【舞台は春の終わり、遠別町東野】
このおはなしの主人公〈野村治郎兵衛:じろうべぇ〉。治郎兵衛さんが入植した通称、東遠別三十六号線(旧字名ペウレプ・ウエイベツ:現在の東野集落)は遠別川沿いで吊り橋はありましたが、丸太柱が朽ち折れ、ワイヤーが川面に垂れ下がったまま通行できない状況でした。
集落の結婚式
春の蒔付も終わり、集落の人たちは一安心。隣の集落では結婚式が始まりました。昔は家柄に合わせた立振舞いや披露宴がそれぞれの自宅で行われます。
当日招待されなかった集落、近隣の人たちは嫁さんを覗き見にその家をぐるりと取り巻いて「めんこい嫁だ」「めったくない嫁」と喧々囂々の賑わいが続くのです。

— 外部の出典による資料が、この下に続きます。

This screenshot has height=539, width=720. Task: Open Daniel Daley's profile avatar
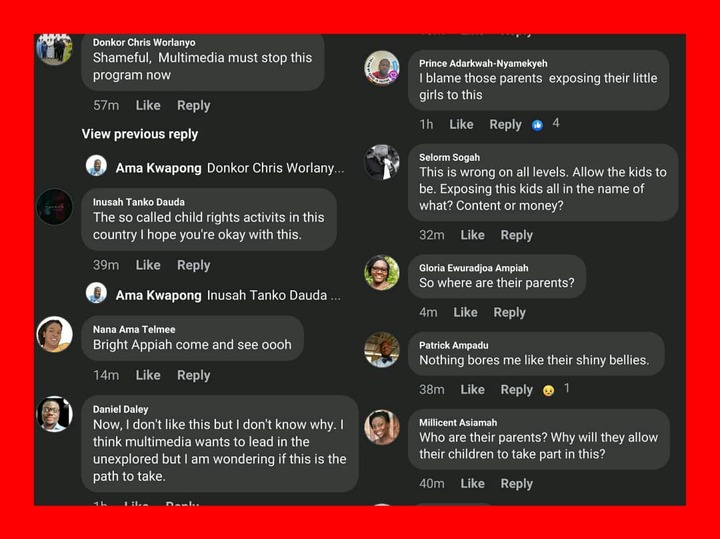(x=54, y=414)
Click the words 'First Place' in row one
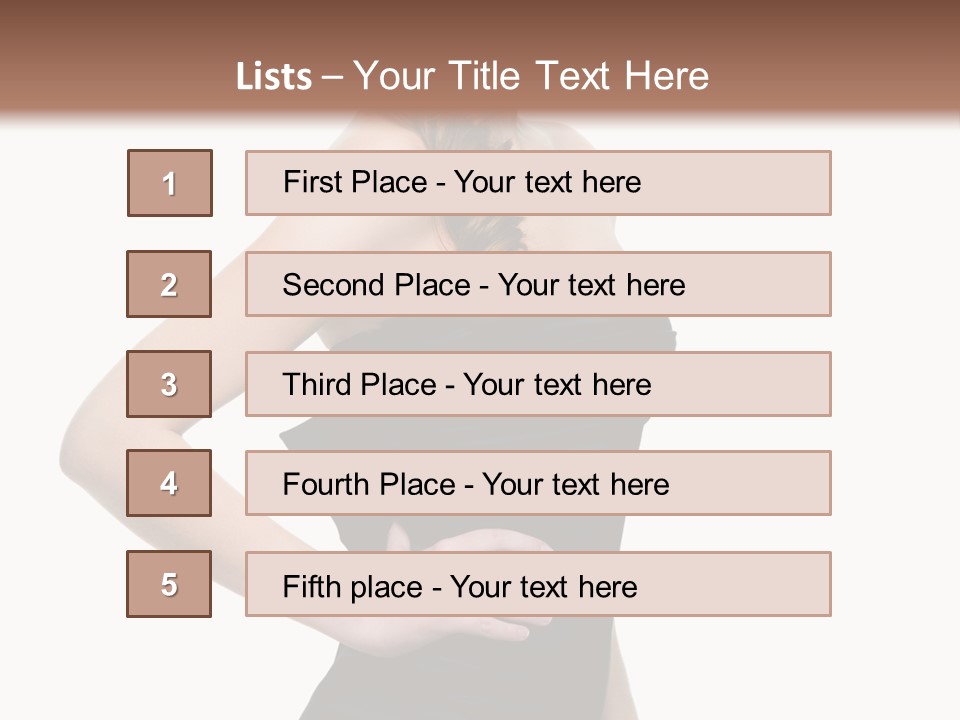The width and height of the screenshot is (960, 720). [355, 182]
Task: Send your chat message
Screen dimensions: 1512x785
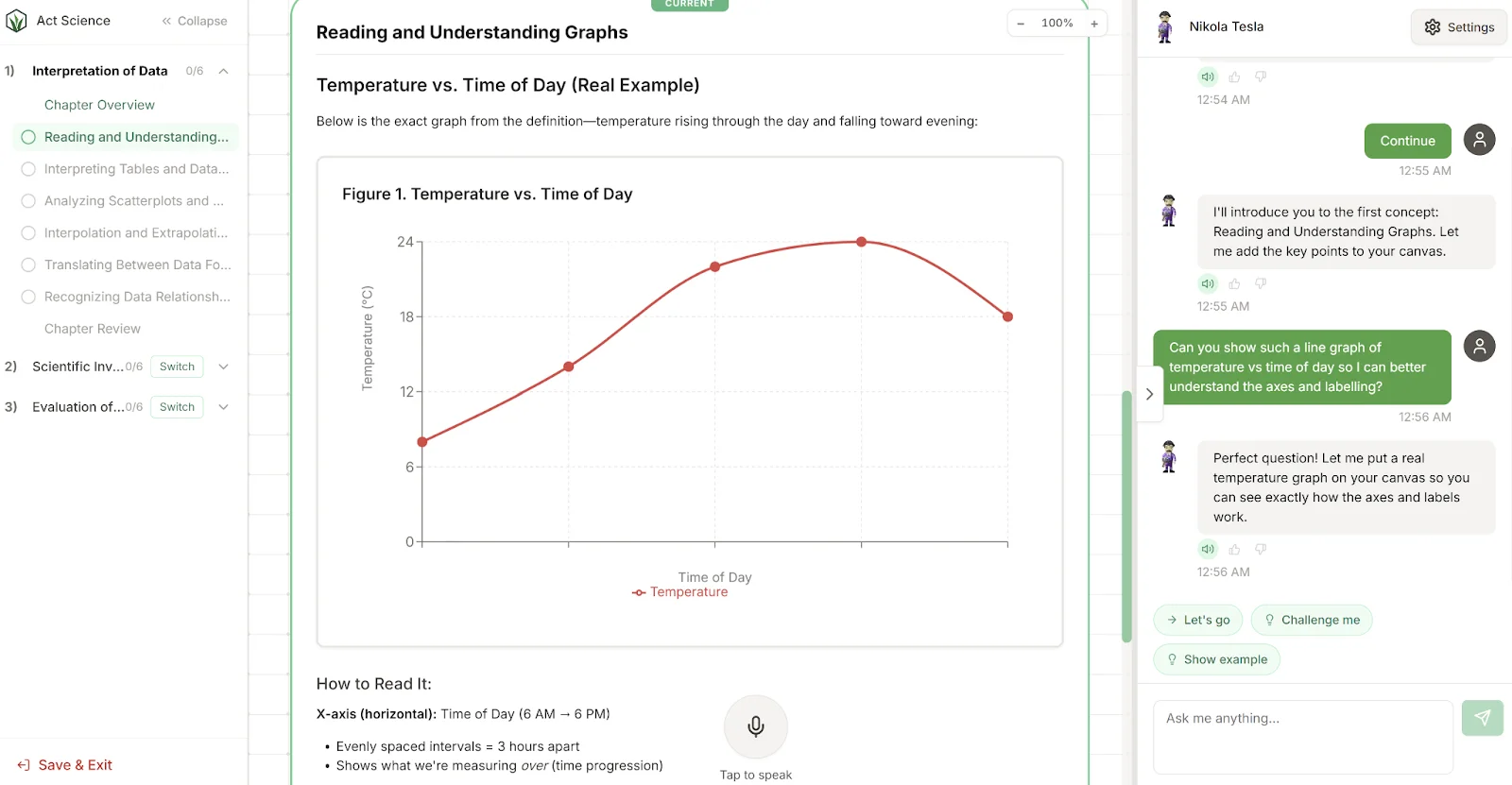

宴も酣、座敷から手拍子に合わせた祝い唄が聴こえる頃、治郎兵衛さんをはじめ男連中が「樽入れ」を始めるのです。
樽入れの酒
空の一升徳利を三本ほど組み合わせ、新しい紐で結び「おめでとうございます」と大声で家の中庭の小縁に差し出すと、家族の人たちも川の一升徳利になみなみ酒を入れ肴もつけて戻します。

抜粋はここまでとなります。